# TASK OBJECTIVE
Every line below should be copied out exactly.

Stored records:
□ □ □ □ □

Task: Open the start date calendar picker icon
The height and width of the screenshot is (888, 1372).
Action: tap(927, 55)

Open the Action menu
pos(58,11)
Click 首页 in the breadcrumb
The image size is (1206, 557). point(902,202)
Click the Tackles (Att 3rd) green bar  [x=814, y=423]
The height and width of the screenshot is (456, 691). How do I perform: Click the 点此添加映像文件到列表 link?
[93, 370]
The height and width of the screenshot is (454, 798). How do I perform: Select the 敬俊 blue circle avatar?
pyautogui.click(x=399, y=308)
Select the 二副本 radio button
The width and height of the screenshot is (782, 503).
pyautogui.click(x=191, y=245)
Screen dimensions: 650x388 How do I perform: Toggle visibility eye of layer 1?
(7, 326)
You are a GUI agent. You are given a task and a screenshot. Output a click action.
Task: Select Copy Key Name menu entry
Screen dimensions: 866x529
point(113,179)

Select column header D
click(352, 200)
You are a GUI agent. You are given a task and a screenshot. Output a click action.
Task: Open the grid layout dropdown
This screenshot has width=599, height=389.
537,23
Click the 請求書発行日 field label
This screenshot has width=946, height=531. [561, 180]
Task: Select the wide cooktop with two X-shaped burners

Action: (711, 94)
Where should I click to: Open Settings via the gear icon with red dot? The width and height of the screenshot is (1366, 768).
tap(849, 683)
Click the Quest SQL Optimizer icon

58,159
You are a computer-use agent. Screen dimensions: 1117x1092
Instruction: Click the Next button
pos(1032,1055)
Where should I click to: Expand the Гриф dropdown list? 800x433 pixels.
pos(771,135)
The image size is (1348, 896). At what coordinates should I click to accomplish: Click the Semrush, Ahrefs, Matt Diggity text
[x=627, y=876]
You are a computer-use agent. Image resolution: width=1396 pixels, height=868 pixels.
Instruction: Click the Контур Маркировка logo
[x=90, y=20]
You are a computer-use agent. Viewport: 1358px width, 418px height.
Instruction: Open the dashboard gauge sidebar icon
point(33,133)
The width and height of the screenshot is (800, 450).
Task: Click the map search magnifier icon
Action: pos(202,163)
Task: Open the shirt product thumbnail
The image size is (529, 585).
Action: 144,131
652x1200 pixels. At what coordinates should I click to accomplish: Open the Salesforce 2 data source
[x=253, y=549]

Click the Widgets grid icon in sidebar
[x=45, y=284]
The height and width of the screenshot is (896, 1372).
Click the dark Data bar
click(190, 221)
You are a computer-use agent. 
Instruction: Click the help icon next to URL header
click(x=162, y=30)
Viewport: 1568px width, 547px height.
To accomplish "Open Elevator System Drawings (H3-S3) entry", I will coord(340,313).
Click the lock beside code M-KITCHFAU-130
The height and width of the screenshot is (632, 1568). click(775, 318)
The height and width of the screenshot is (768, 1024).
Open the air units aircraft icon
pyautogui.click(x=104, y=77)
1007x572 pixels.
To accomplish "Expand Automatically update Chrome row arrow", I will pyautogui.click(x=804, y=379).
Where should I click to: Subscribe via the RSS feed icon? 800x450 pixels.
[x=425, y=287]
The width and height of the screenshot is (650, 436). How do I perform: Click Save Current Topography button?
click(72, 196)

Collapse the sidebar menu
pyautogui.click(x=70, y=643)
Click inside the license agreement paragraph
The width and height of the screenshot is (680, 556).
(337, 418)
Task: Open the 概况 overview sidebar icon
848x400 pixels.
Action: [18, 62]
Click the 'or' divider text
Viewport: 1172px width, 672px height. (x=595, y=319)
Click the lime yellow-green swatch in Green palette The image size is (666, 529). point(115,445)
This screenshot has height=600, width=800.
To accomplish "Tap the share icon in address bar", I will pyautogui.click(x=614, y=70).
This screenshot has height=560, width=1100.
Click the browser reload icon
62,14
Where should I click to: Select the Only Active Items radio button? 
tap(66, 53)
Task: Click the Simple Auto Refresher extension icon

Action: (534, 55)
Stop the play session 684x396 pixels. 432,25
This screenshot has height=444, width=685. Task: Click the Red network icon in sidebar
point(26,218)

□ □ □ □ □

# RESULT FOR THIS EXERCISE
Task: Open the start date calendar picker icon
The height and width of the screenshot is (888, 1372).
Action: tap(927, 55)

Open the Action menu
pos(58,11)
Click 首页 in the breadcrumb
The image size is (1206, 557). point(902,202)
Click the Tackles (Att 3rd) green bar  [x=814, y=423]
The height and width of the screenshot is (456, 691). How do I perform: Click the 点此添加映像文件到列表 link?
[93, 370]
The height and width of the screenshot is (454, 798). How do I perform: Select the 敬俊 blue circle avatar?
pyautogui.click(x=399, y=308)
Select the 二副本 radio button
The width and height of the screenshot is (782, 503).
pyautogui.click(x=191, y=245)
Screen dimensions: 650x388 How do I perform: Toggle visibility eye of layer 1?
(7, 326)
You are a GUI agent. You are given a task and a screenshot. Output a click action.
Task: Select Copy Key Name menu entry
Screen dimensions: 866x529
point(113,179)

Select column header D
click(352, 200)
You are a GUI agent. You are given a task and a screenshot. Output a click action.
Task: Open the grid layout dropdown
This screenshot has width=599, height=389.
537,23
Click the 請求書発行日 field label
This screenshot has width=946, height=531. [561, 180]
Task: Select the wide cooktop with two X-shaped burners

Action: (711, 94)
Where should I click to: Open Settings via the gear icon with red dot? The width and height of the screenshot is (1366, 768).
tap(849, 683)
Click the Quest SQL Optimizer icon

58,159
You are a computer-use agent. Screen dimensions: 1117x1092
Instruction: Click the Next button
pos(1032,1055)
Where should I click to: Expand the Гриф dropdown list? 800x433 pixels.
pos(771,135)
The image size is (1348, 896). At what coordinates should I click to accomplish: Click the Semrush, Ahrefs, Matt Diggity text
[x=627, y=876]
You are a computer-use agent. Image resolution: width=1396 pixels, height=868 pixels.
Instruction: Click the Контур Маркировка logo
[x=90, y=20]
You are a computer-use agent. Viewport: 1358px width, 418px height.
Instruction: Open the dashboard gauge sidebar icon
point(33,133)
The width and height of the screenshot is (800, 450).
Task: Click the map search magnifier icon
Action: pos(202,163)
Task: Open the shirt product thumbnail
The image size is (529, 585).
Action: 144,131
652x1200 pixels. At what coordinates should I click to accomplish: Open the Salesforce 2 data source
[x=253, y=549]

Click the Widgets grid icon in sidebar
[x=45, y=284]
The height and width of the screenshot is (896, 1372).
Click the dark Data bar
click(190, 221)
You are a computer-use agent. 
Instruction: Click the help icon next to URL header
click(x=162, y=30)
Viewport: 1568px width, 547px height.
To accomplish "Open Elevator System Drawings (H3-S3) entry", I will coord(340,313).
Click the lock beside code M-KITCHFAU-130
The height and width of the screenshot is (632, 1568). click(775, 318)
The height and width of the screenshot is (768, 1024).
Open the air units aircraft icon
pyautogui.click(x=104, y=77)
1007x572 pixels.
To accomplish "Expand Automatically update Chrome row arrow", I will pyautogui.click(x=804, y=379).
Where should I click to: Subscribe via the RSS feed icon? 800x450 pixels.
[x=425, y=287]
The width and height of the screenshot is (650, 436). How do I perform: Click Save Current Topography button?
click(72, 196)

Collapse the sidebar menu
pyautogui.click(x=70, y=643)
Click inside the license agreement paragraph
The width and height of the screenshot is (680, 556).
(337, 418)
Task: Open the 概况 overview sidebar icon
848x400 pixels.
Action: [18, 62]
Click the 'or' divider text
Viewport: 1172px width, 672px height. (x=595, y=319)
Click the lime yellow-green swatch in Green palette The image size is (666, 529). point(115,445)
This screenshot has height=600, width=800.
To accomplish "Tap the share icon in address bar", I will pyautogui.click(x=614, y=70).
This screenshot has height=560, width=1100.
Click the browser reload icon
62,14
Where should I click to: Select the Only Active Items radio button? 
tap(66, 53)
Task: Click the Simple Auto Refresher extension icon

Action: (534, 55)
Stop the play session 684x396 pixels. 432,25
This screenshot has height=444, width=685. Task: Click the Red network icon in sidebar
point(26,218)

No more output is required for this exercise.